Respektvolle Konfrontationen bei der ersten iPunkt-Denkpause im Fechtsaal Basel

 
Kann die Wirtschaft auf Fachkräfte mit Behinderung verzichten? Impulse Basel lud am Freitag-Abend, 18. September 2015 zum Arbeitgeberanlass im Fechtsaal Basel. Im Beisein von rund 100 Gästen wurden stechende Argumente für die Berücksichtigung von Fachkräften mit Behinderung geliefert. Abgerundet wurde die innovative Veranstaltung mit einer Fechtshow der Spitzenfechter Benjamin Steffen und Max Heinzer. 

 

 
«Einer für alle, alle für einen!» von rechts: Anita Fetz (Ständerätin), Rolf Schürmann (Leiter IV Stelle Basel-Stadt) und Andreas Meier, Mitgl. der Geschäftsleitung der Handelskammer beider Basel (Foto: Markus Inderbitzin).

 

Das Label iPunkt von Impulse Basel zeichnet Arbeitgeber aus, die Menschen mit Behinderung im ersten Arbeitsmarkt anstellen. Der iPunkt ist somit eine Orientierungsmarke für Konsumenten und stärkt die Arbeitgebermarke der Unternehmen. Neben zahlreichen KMU-Betrieben durfte Impulse Basel kürzlich auch den Kanton Basel-Stadt sowie die Genossenschaft Elektra Basel Land (EBL) auszeichnen.

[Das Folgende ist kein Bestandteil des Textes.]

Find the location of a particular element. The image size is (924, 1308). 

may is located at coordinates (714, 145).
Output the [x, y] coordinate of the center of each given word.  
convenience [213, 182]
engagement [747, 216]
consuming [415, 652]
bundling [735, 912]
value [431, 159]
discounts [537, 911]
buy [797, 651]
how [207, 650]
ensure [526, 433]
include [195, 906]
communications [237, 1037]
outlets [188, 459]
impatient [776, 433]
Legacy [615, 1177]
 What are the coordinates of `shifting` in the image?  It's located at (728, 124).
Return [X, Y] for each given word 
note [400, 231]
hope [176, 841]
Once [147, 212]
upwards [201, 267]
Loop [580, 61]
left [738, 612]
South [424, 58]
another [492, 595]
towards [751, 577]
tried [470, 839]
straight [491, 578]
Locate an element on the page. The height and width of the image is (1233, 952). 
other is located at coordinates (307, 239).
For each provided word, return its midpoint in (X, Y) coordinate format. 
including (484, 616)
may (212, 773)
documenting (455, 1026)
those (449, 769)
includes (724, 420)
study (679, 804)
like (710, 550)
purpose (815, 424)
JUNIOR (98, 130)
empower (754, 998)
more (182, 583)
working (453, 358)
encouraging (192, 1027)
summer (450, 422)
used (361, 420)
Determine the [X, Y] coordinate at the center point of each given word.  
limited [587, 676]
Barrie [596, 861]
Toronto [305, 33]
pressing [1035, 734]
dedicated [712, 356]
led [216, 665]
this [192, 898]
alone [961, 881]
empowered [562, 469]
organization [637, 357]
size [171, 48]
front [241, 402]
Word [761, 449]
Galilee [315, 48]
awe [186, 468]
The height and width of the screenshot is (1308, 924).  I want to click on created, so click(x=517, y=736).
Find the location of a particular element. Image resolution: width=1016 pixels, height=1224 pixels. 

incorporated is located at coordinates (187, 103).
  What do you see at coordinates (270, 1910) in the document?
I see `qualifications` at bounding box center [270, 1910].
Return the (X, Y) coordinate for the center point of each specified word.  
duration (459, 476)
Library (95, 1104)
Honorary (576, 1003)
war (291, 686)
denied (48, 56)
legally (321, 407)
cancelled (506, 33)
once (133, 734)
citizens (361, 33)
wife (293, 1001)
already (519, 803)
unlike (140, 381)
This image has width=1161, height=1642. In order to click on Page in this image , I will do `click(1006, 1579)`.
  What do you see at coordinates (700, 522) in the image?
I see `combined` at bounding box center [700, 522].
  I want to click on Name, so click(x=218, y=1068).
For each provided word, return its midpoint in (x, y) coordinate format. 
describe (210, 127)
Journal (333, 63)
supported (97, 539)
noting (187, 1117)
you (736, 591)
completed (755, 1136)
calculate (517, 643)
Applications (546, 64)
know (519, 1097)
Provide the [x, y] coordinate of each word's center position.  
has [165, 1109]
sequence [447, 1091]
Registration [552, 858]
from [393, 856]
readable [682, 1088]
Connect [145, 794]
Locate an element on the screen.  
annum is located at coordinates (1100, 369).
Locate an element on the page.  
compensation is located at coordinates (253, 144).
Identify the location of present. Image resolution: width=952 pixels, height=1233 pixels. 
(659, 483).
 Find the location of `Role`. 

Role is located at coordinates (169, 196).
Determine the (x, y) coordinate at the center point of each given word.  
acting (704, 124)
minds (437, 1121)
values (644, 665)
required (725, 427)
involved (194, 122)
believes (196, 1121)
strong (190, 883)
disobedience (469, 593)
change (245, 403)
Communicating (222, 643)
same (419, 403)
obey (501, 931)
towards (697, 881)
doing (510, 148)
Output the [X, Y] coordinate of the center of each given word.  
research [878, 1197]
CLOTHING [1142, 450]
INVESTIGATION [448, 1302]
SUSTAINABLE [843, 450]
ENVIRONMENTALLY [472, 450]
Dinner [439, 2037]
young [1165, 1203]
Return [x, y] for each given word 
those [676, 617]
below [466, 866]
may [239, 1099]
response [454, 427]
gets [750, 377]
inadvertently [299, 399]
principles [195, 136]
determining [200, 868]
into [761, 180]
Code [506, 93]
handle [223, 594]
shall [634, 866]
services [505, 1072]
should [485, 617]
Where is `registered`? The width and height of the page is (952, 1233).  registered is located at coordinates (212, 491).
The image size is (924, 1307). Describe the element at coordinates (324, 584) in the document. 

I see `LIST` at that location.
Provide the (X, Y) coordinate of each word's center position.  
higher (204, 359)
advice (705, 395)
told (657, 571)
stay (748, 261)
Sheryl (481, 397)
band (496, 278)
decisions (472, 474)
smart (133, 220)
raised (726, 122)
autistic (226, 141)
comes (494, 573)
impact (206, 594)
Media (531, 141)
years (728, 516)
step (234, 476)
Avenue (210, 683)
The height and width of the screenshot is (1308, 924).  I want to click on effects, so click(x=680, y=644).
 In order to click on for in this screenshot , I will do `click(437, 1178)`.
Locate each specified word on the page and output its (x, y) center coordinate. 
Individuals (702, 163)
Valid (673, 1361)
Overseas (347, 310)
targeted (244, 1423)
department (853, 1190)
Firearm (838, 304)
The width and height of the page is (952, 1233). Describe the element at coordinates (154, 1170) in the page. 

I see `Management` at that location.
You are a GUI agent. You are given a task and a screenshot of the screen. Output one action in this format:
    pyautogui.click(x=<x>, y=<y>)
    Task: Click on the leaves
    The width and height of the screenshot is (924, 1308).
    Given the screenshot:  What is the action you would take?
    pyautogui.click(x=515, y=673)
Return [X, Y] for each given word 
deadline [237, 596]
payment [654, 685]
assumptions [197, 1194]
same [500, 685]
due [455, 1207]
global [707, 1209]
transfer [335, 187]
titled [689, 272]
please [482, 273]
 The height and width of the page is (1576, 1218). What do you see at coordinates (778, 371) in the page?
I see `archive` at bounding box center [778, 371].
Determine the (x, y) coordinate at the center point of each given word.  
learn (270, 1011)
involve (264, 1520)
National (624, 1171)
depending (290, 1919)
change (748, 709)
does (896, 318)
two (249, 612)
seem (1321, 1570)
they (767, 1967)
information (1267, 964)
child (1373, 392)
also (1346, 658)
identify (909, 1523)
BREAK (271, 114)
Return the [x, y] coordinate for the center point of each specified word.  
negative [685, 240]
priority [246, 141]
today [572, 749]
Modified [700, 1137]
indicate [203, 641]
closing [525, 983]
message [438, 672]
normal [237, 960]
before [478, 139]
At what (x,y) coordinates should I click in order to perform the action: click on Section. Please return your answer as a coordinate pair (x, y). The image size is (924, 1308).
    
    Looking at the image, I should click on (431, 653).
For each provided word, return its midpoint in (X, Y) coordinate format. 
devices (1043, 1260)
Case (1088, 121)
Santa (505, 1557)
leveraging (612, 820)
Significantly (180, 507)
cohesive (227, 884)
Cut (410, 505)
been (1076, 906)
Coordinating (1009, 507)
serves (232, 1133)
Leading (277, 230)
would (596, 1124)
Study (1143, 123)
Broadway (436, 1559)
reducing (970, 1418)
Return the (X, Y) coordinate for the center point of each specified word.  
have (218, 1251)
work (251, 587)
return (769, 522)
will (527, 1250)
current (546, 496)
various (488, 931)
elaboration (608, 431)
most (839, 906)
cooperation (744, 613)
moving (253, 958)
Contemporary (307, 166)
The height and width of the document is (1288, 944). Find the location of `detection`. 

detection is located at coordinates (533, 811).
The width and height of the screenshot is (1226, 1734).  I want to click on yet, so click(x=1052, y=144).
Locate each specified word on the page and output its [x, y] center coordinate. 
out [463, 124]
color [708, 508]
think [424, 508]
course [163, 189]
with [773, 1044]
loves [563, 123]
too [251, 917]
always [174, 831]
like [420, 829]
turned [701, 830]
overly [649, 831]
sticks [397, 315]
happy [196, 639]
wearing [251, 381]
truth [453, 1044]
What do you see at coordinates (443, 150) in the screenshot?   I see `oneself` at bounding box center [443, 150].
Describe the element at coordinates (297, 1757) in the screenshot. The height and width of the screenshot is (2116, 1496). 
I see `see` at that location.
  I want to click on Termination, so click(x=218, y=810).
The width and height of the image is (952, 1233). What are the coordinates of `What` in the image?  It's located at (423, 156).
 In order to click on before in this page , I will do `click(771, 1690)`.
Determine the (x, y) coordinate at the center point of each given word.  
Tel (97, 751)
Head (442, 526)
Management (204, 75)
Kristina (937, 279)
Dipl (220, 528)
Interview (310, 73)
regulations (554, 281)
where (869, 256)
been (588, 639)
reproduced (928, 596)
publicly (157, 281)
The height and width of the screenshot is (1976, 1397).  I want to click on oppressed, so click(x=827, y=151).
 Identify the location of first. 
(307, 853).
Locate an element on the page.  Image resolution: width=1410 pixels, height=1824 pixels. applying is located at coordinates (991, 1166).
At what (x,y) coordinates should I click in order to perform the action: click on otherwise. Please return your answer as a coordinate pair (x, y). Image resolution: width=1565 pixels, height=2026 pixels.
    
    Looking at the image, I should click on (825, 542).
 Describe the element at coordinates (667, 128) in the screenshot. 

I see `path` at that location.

Als Location der ersten iPunkt-Denkpause wurden die Räumlichkeiten der Fechtgesellschaft Basel gewählt. Ein Ort, wo respektvolle Konfrontationen zum Alltag gehören. Urs Berger, stellvertretender Leiter der Wirtschaftskammer Basel-Landschaft und iPunkt-Labelträger erinnert sich im Podiumsgespräch: «Es sorgte für Gänsehaut, als unsere Auszubildende bei ihrer Festrede wünschte: Jeder Mensch hat Stärken und Schwächen, beachtet uns als Arbeitskräfte, wie jede andere auch. Wir brauchen keine Sonderbehandlung,»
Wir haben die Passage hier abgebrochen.